The memory restriction mode is applicable to OLAP operation, and can improve the system throughput by relaxing the restrictions on database connection; The connection restriction mode is applicable to OLTP operation. OLTP usually has a partition key and will be routed to a single partition. Therefore, it is a wise choice to strictly control the database connection to ensure that the online system database resources can be used by more applications.
6 result merging
Combining multiple data result sets obtained from various data nodes into one result set and returning them to the requesting client correctly is called result merging.
The result merging supported by sharding JDBC can be divided into five types: traversal, sorting, grouping, paging and aggregation. They are combined rather than mutually exclusive
Relationship.
The overall structure of the merge engine is divided as follows.

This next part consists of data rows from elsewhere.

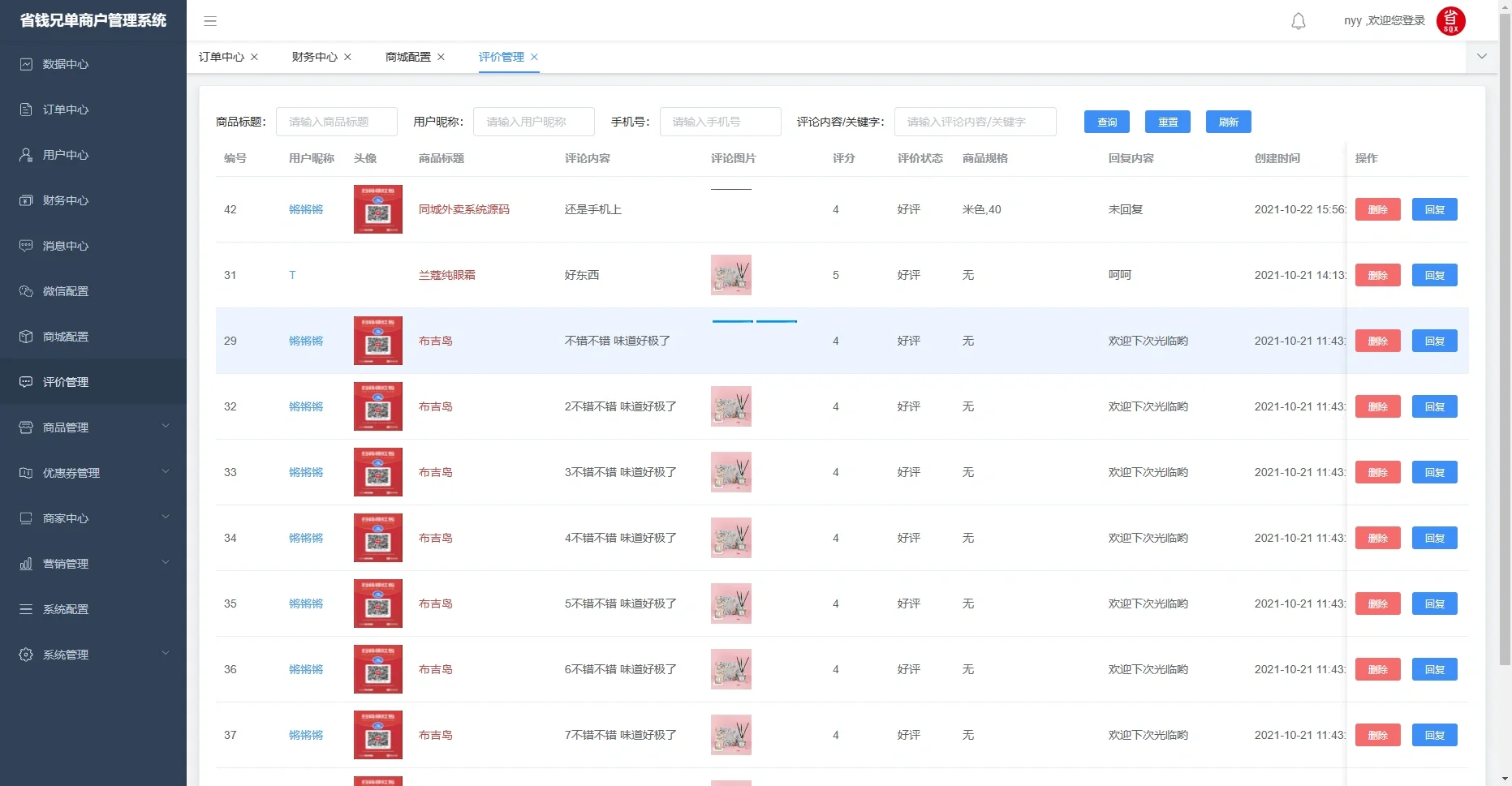Image resolution: width=1512 pixels, height=786 pixels.
Task: Click the red SQX avatar logo top right
Action: [1451, 21]
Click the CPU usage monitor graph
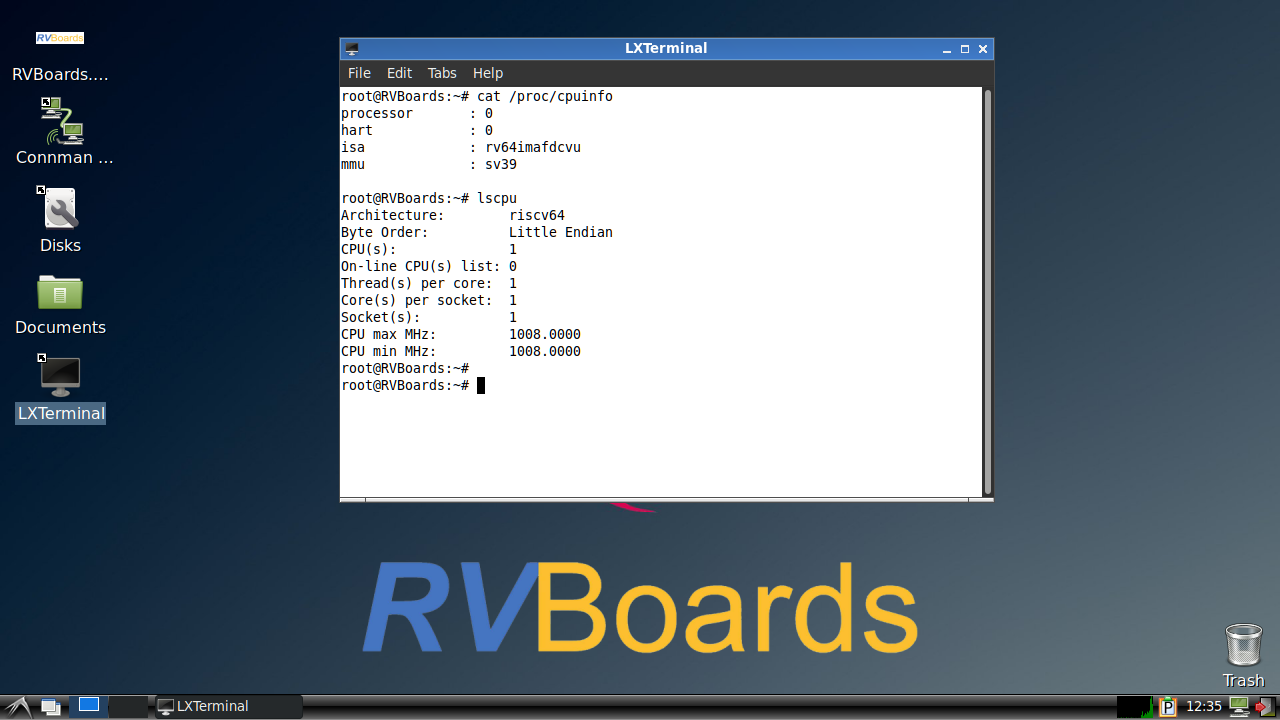The height and width of the screenshot is (720, 1280). pyautogui.click(x=1135, y=707)
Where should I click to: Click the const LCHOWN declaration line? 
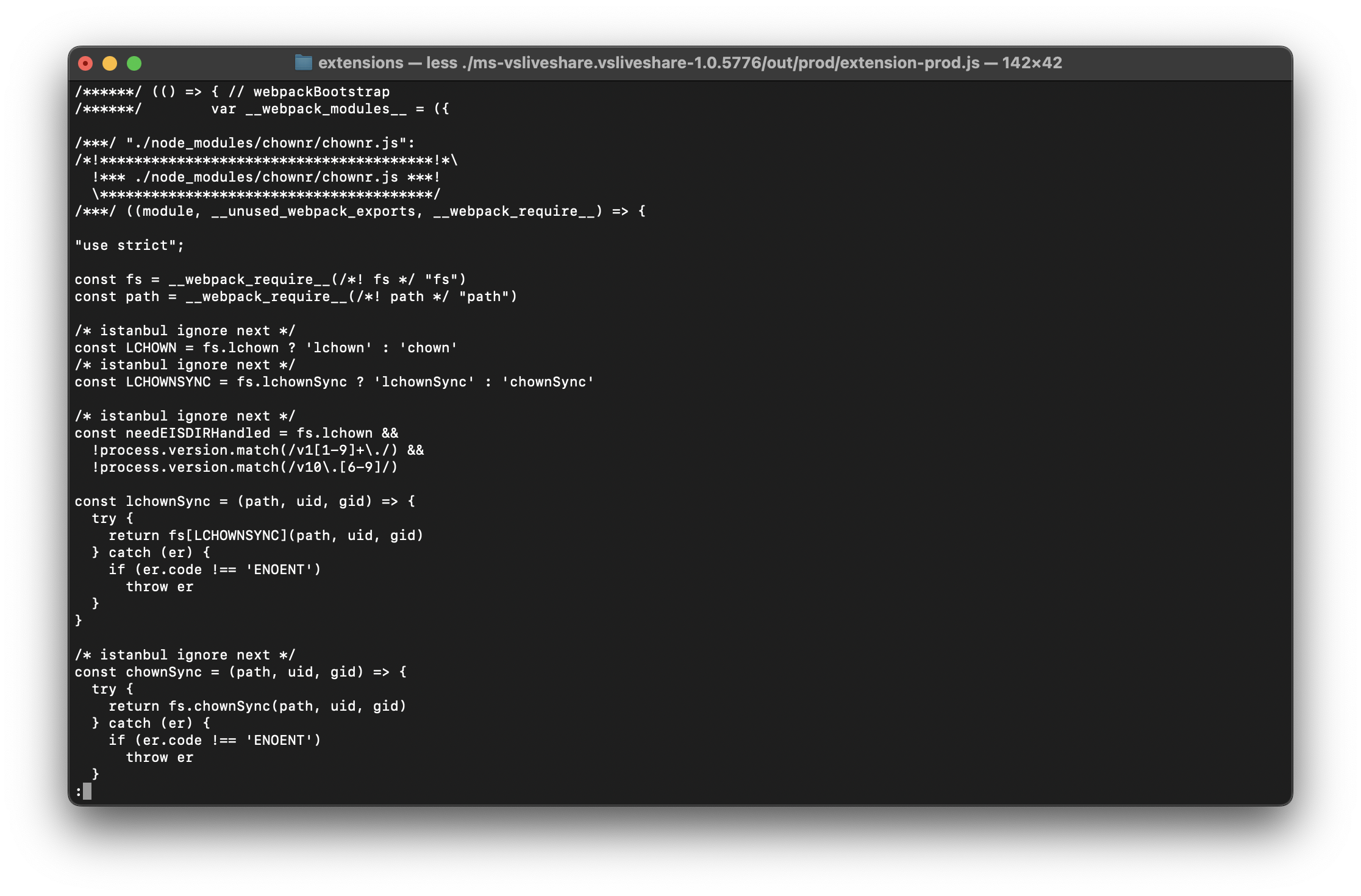[x=265, y=347]
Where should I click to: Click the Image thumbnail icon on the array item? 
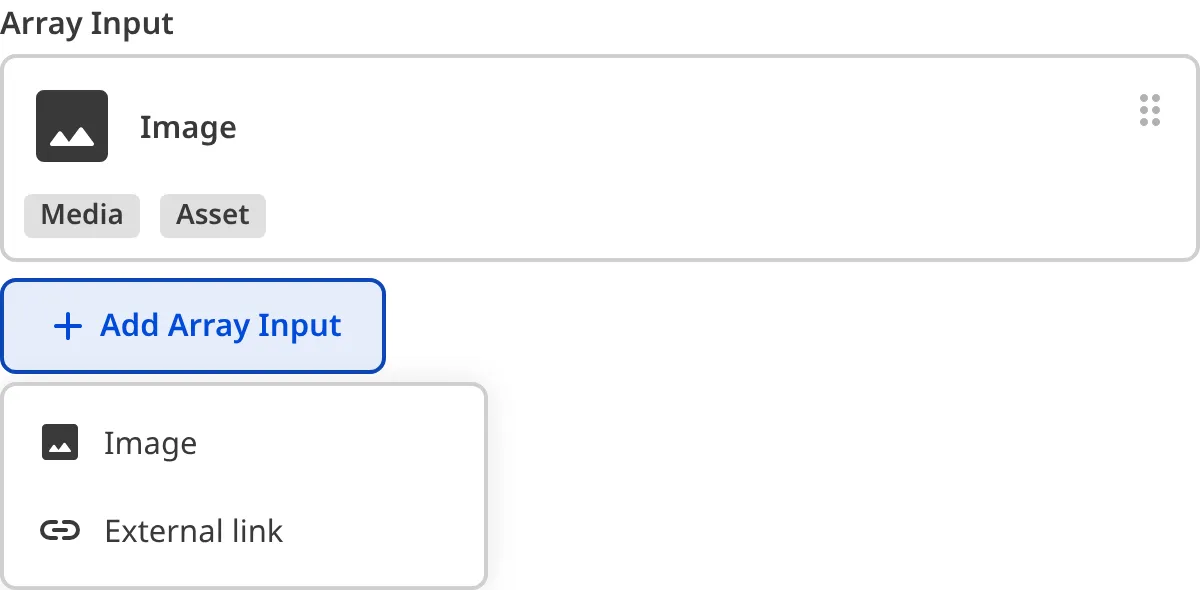coord(73,125)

Results merging can be divided into stream merging, memory merging and decorator merging. Stream merge and memory merge are mutually exclusive. Decorator merge can be
Do further processing on stream merging and memory merging.
Memory merging is easy to understand. It traverses and stores the data of all fragment result sets in memory, and then through unified grouping, sorting and aggregation
After calculation, it is encapsulated into a data result set accessed one by one and returned.
Stream merging refers to that every time the data obtained from the database result set can return the correct single piece of data one by one through the cursor. It is most consistent with the original way of returning the result set of the database.
7 Summary
Through the above introduction, I believe you have understood the basic concept, core functions and implementation principle of sharding JDBC.
Basic concepts: logical table, real table, data node, binding table, broadcast table, sharding key, sharding algorithm, sharding strategy, and primary key generation strategy
Core functions: data fragmentation, read-write separation
Execution process: SQL parsing = > query optimization = > sql routing = > sql rewriting = > sql execution = > result merging
In the next chapter, we will demonstrate the practical use of sharding JDBC through demos.